**Your assignment:**
Check every line of the data for the string "axis" and copy the ones that have it.

**Data for processing:**
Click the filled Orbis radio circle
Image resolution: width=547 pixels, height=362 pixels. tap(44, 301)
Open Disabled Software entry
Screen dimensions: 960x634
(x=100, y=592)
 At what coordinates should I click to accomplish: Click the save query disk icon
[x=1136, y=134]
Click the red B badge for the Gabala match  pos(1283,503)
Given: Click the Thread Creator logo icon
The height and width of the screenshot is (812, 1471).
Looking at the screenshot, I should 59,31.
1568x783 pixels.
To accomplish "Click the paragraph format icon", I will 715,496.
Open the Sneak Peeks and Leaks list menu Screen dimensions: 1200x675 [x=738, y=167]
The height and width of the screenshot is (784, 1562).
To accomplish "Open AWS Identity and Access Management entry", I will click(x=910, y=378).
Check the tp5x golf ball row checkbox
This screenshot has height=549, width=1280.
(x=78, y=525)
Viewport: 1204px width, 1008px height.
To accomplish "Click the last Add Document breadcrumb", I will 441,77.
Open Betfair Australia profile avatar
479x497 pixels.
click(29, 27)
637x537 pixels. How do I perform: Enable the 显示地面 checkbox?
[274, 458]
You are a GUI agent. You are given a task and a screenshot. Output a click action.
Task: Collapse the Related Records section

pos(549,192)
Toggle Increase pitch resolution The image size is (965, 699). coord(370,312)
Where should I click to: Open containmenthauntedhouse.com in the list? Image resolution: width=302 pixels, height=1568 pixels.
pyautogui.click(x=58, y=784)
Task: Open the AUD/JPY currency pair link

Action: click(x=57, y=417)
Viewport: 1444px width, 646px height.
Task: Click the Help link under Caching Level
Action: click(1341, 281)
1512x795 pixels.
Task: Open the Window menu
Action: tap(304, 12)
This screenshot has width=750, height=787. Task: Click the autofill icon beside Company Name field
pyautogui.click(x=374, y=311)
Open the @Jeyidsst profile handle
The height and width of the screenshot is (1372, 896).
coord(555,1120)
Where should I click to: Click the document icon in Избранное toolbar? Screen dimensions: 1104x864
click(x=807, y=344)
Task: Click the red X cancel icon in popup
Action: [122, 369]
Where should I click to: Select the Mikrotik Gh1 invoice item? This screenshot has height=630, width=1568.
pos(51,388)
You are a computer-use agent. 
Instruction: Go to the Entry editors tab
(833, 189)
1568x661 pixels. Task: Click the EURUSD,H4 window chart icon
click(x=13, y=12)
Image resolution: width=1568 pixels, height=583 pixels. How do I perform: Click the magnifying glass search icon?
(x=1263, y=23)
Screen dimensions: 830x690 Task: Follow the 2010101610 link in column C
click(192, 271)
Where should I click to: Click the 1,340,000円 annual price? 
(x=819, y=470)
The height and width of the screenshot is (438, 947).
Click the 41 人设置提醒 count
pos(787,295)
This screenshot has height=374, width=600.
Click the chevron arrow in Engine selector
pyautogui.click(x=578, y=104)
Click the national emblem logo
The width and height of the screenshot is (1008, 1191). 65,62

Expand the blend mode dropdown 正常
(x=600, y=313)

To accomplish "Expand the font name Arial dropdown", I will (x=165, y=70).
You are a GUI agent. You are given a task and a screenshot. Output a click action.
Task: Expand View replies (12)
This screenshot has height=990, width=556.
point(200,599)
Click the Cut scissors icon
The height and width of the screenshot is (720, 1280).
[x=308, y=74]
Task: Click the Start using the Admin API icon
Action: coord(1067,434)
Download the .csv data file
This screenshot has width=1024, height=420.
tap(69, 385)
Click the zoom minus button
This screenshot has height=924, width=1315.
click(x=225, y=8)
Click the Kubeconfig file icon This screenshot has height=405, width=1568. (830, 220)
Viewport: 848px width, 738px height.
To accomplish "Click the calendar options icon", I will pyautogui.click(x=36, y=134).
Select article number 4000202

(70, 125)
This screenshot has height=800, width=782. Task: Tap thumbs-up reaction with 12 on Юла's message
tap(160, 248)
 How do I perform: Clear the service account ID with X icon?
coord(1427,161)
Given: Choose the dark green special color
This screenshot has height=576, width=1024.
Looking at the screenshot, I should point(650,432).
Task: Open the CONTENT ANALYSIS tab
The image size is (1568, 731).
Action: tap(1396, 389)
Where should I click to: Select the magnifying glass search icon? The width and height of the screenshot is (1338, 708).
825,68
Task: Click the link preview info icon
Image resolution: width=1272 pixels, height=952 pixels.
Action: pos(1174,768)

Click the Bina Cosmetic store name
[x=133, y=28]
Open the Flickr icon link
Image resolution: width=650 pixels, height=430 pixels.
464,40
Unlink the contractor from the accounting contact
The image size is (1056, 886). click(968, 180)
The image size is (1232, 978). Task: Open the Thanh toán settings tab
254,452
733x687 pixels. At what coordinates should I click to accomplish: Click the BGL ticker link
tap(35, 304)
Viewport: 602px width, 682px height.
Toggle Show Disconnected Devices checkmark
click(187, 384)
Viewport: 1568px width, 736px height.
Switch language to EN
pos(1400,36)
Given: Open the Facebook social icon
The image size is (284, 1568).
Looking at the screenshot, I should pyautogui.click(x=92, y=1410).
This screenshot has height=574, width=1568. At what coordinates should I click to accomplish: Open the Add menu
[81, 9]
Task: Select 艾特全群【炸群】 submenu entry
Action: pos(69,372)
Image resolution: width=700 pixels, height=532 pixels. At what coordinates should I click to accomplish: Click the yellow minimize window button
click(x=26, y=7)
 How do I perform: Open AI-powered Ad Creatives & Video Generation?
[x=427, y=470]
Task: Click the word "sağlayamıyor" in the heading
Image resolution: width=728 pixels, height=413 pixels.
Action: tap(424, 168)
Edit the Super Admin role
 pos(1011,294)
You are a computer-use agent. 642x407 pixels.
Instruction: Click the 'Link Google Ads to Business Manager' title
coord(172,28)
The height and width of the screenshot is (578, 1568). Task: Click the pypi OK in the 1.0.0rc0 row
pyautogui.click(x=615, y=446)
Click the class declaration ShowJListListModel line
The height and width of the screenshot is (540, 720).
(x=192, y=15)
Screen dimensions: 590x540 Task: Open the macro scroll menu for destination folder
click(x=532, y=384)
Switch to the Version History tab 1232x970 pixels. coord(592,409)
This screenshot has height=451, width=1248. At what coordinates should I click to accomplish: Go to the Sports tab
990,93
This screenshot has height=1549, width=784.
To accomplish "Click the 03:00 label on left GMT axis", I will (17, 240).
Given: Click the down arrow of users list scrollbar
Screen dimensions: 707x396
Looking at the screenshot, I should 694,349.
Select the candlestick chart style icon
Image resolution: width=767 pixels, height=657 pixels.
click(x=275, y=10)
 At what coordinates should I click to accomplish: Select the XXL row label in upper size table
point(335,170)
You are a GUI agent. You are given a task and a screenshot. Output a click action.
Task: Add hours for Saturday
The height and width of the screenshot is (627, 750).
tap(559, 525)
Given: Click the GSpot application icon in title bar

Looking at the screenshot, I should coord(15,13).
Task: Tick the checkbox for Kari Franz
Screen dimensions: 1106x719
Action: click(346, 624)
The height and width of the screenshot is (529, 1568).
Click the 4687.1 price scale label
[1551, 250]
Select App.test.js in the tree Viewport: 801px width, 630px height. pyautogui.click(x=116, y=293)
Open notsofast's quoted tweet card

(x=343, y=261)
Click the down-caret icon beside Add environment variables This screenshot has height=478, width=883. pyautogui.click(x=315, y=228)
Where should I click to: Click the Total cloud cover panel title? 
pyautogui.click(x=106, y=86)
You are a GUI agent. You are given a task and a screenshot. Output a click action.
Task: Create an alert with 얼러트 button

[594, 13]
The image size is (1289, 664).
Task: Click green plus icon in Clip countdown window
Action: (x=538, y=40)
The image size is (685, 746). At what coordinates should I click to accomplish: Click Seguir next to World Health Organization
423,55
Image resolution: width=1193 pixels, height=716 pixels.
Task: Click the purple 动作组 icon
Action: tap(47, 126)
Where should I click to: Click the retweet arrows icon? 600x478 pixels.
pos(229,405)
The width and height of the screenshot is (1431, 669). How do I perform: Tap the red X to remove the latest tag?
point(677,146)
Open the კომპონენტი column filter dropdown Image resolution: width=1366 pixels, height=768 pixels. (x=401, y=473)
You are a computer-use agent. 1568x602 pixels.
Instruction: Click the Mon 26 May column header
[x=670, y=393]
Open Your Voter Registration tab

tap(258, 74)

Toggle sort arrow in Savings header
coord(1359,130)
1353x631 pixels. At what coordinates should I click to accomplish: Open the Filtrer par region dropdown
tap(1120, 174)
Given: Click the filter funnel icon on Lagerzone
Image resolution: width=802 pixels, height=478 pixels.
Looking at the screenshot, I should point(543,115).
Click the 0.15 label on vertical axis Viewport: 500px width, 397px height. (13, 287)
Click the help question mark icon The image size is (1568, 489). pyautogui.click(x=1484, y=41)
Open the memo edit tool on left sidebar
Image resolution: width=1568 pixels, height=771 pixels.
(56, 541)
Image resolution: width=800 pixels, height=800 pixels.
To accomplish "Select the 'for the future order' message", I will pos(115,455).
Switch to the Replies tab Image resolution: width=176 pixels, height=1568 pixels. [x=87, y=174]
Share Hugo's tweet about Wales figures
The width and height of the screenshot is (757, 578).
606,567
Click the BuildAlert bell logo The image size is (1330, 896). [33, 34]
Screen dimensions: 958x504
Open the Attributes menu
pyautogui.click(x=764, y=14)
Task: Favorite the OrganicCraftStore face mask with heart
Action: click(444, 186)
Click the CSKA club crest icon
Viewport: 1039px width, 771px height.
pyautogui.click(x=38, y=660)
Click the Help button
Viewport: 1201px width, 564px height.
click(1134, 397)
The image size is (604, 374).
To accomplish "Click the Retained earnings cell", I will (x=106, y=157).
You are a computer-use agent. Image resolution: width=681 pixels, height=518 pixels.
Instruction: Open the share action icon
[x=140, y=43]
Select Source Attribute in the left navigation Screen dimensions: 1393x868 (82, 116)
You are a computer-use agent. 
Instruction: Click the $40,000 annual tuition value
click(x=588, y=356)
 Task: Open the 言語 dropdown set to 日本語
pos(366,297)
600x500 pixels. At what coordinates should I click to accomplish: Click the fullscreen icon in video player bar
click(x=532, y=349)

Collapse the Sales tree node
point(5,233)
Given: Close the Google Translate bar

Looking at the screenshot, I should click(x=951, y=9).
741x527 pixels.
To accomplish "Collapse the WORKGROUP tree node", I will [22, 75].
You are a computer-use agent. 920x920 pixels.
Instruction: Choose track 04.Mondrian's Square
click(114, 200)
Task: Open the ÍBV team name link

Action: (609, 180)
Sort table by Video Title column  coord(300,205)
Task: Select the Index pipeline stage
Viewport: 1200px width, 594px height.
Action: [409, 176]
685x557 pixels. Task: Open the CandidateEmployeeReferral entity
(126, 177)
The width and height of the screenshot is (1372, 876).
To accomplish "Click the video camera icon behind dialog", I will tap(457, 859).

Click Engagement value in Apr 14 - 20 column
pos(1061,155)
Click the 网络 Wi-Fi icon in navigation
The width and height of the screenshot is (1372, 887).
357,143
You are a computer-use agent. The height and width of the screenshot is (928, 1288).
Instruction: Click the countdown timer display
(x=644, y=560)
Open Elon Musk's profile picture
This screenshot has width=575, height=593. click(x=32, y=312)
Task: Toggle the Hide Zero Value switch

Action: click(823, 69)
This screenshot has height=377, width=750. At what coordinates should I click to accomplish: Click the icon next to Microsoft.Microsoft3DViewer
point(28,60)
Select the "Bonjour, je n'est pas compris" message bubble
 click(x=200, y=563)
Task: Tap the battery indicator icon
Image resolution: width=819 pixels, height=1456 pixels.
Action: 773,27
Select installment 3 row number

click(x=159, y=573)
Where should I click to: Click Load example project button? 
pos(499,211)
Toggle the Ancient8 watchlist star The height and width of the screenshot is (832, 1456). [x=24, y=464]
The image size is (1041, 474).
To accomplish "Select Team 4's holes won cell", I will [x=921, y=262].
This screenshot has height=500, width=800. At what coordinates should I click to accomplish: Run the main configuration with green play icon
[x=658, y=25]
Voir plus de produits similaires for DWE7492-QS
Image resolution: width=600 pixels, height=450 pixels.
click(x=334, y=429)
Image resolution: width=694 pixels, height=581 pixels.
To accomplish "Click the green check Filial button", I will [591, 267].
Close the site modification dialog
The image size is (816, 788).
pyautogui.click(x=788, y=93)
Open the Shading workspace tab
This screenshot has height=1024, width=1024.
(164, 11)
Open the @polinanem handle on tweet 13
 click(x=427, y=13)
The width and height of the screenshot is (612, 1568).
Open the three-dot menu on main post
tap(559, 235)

**Solution:**
To accomplish "Click the 03:00 label on left GMT axis", I will (17, 240).
Click the 0.15 label on vertical axis Viewport: 500px width, 397px height. (13, 287)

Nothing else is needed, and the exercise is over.